File this one under “I” for It takes a thief to catch a thief. A research team at the University of Illinois at Chicago is on track to developing a low-cost method for reducing carbon dioxide to carbon monoxide, which puts it one step away from creating synfuels including synthetic gasoline. The secret sauce is the use of carbon nanofibers in combination with another catalyst.
If the new UIC carbon reduction system bears out on a commercial scale, it would provide a direct financial incentive for carbon emitters to capture and reclaim carbon dioxide as a valuable byproduct, rather than enabling it to enter the atmosphere as a greenhouse gas.
Using Carbon Nanotubes To Convert Carbon Dioxide
Reducing CO2 to CO is far from a new thing, but until now the process has been typically carried out using a single, expensive catalyst.
The UIC team started with the idea that since CO2 reduction is a two-step reaction, it might be more efficient and less costly to develop different catalysts for each step.
They got the efficiency part right on an early try using an ionic liquid as a catalyst for the first step (ionic liquid refers to a salt in a liquid state) and silver for the second step, but that still left cost as an obstacle.
The next challenge was to find a cheap substitute for the silver catalyst, which the team achieved by doping carbon nanofibers with nitrogen.
That wasn’t exactly a stab in the the dark, since according to UIC writer Jeanne Galatzer-Levy the use of nitrogen-doped carbon nanofibers is fairly common.
With nitrogen-doped carbon fibers as a co-catalyst for the ionic liquid, the overall reaction exceeded expectations, achieving an efficiency greater than silver.

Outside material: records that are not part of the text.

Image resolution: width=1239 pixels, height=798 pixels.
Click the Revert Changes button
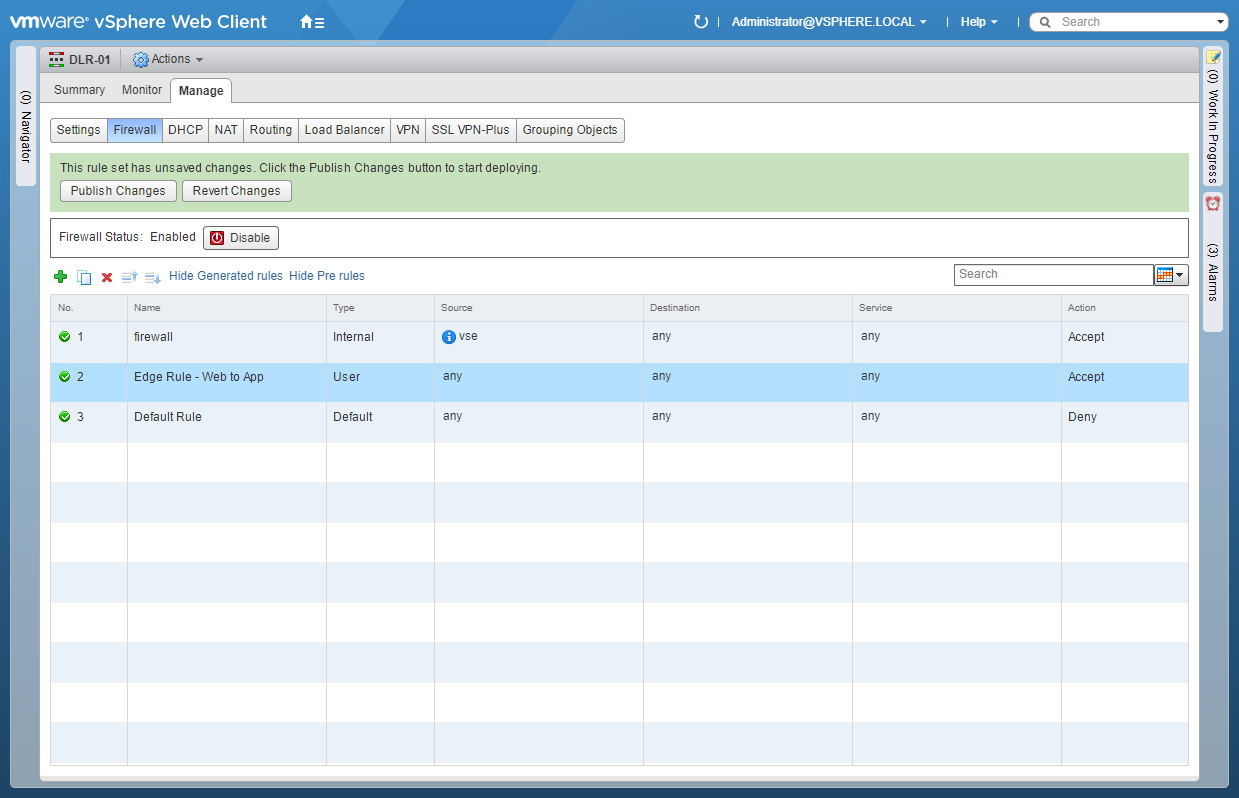[x=237, y=191]
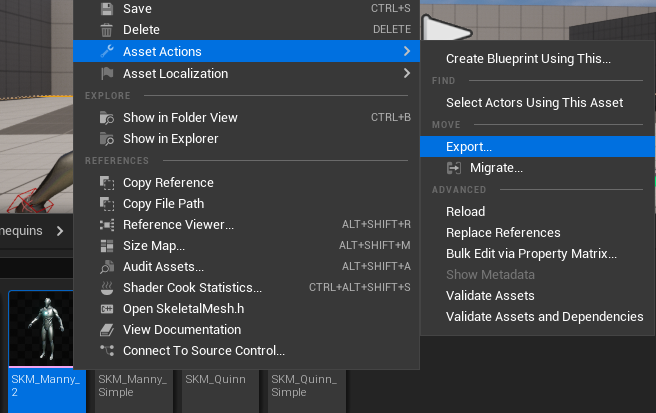Screen dimensions: 656x413
Task: Click the Show in Folder View icon
Action: (x=107, y=118)
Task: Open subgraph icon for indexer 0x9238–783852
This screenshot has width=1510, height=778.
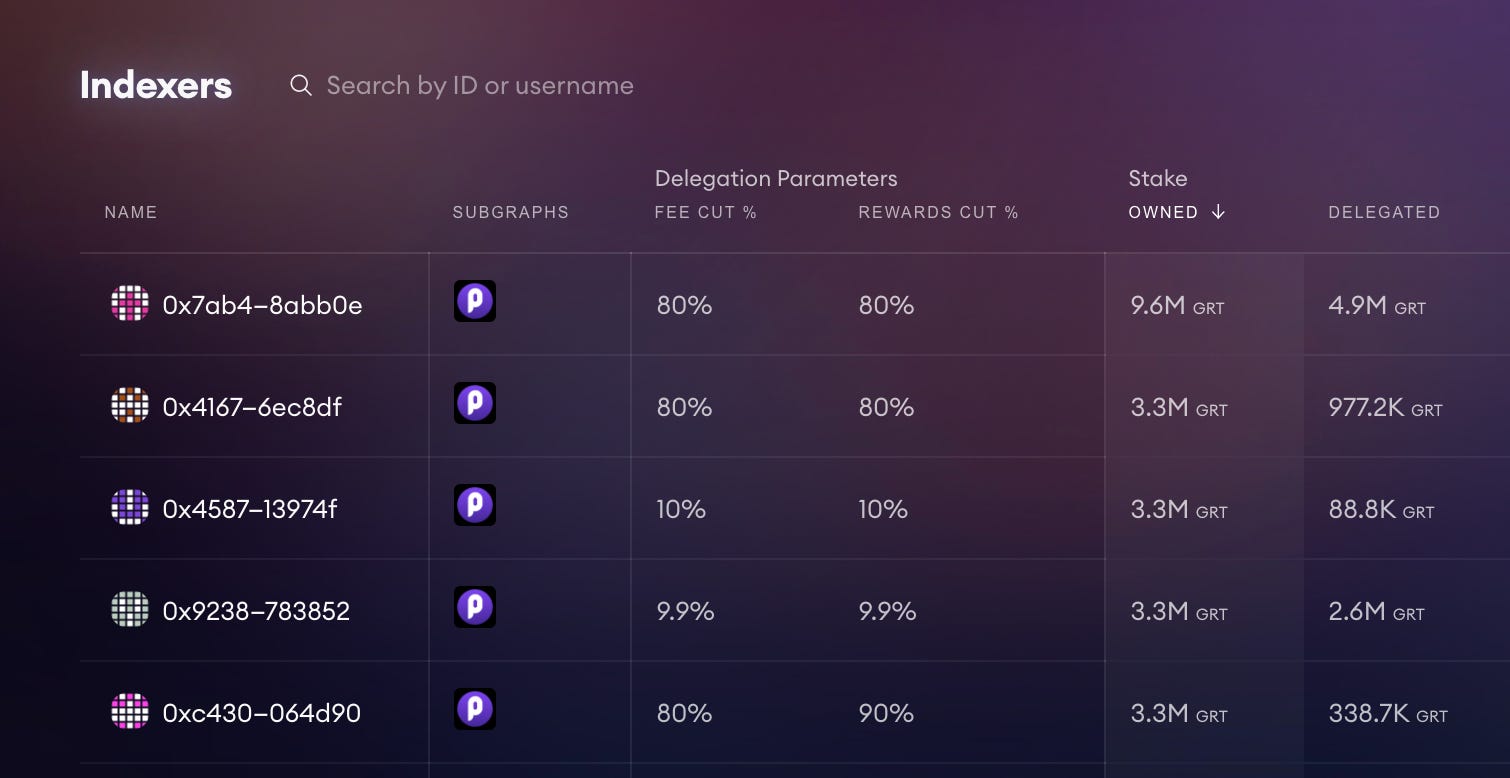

As for the reason behind the stellar performance, that turned out to be a bit of a surprise. When the reaction was analyzed, the UIC team discovered that the nitrogen dopant was not the critical factor, it was the carbon atom.
Wait For It…Graphene!
That discovery could turn out to be the eureka moment for the UIC team as described by UIC’s Bijandra Kumar, who co-first-authored the research paper (just published online in Nature Communications and slated for the print edition, too):
…one can imagine that using atomically-thin, two-dimensional graphene nano-sheets, which have extremely high surface area and can easily be designed with dopant atoms like nitrogen, we can develop even far more efficient catalyst systems.
Did he just say graphene? Yes, he did. Graphene, an atom-thin sheet of carbon with unique and powerful characteristics, has been popping up all over the clean tech field, including photovoltaic cells, so it wouldn’t be much of a stretch to put it to work in carbon dioxide reduction.
When Life Hands You Carbon Dioxide, Make Lemonade
The whole point of this is to get a cheap source for syngas as a precursor to creating fuels, with the co-aim of managing carbon emissions.
That’s just one strategy for reclaiming and re-using carbon dioxide. For a different angle, take a look at the sustainable winery at UC-Davis, which includes a system for converting CO2 to calcium carbonate, aka chalk.
As for carbon monoxide, one approach is illustrated by the New Zealand company LanzaTech, which has developed a microbe-based carbon conversion system that can yield fuels and plastics. The company recently won a $4 million U.S. Department of Energy grant to bump up development of the system into mainstream use.